I regret that the Minister of health evaded a reply when he wound up. May be he thought that the future of 50000 people in Kluang being cancer-ridden is not an important thing but a trivial matter.
However, last Friday, the Minister of Health was pinpointed on the issue on question time. What did we hear?
There was no sense of urgency and gravity of the problem of water pollution with its cancer threat for 50000 people.
All that we are told is that his Ministry officials had received an assurance from the Malaysian Textile Industries that it would not colour the water supply in Kluang.
When I pressed him what action his Ministry had taken for the past pollution, in particular the September days when the water turned red, the Minister said he was not responsible for what happened in the past.
Mr. Chairman, Sir, if not for the fact that the Hon’ ble Minister had just taken over the Ministry of Health for a month, and I would want him to have a chance to prove himself, I would have moved a censure motion against him for his incompetence, irresponsibility and dereliction of duty.
In other countries, where is a great public concern over pollution, there would be a public outcry for his resignation.
Mr. Chairman, Sir, I hope that no Minister would ever come to this House and blithely disclaim responsibility for what happened in his Ministry, even before his own appointment, he should have caused investigations to be made and appropriate action taken, if these were not done before.

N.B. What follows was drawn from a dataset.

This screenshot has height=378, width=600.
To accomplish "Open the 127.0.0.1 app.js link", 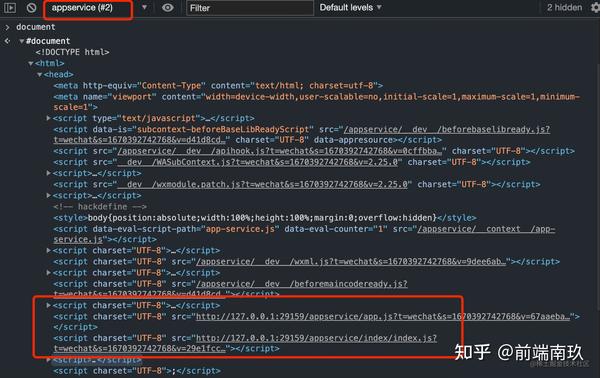I will (x=383, y=316).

If a Minister could disclaim responsibility for what happened before his personal appointment, then it would make nonsense of the principle of Ministerial responsibility and accountability.
The 50000 people of Kluang have a right to expect firm action of the Health Ministry to immediately put a stop the to the water pollution by the MTI. The question is not just a colouring of water, but dumping chemical dyes into the water.
The MTI can take steps to prevent colouring the water, but this does not stop pollution. It is only a big deception, which no responsible elected government of the people should condone.
Let not the people of Kluang and the country conclude that the MTI could get away with such anti-social and anti-people behaviour just because its Chairman is the MCA strongman in Johore, and State Executive Councillor, Dato Tan Peng Khoon, and whose subscribers include into Dato Chua Song Lim, another MCA Executive Councillor, the Dato Haji Othman bin Haji Mahamed Sa’at, the Mentri Besar of Johore, the MCA Multi-Purpose Co-operative Society of which Mr. Lee San Choon is Chairman, and other Alliance and MCA bigwigs.
Let us have firm government action to stop the pollution in Kluang. Stop the production of the MTI unless it could carry out its production without polluting the water supply. After all, the factory was built, and had been in operation, without plan approval.
I will not allow this matter to rest unless the water pollution in Kluang is brought to an end.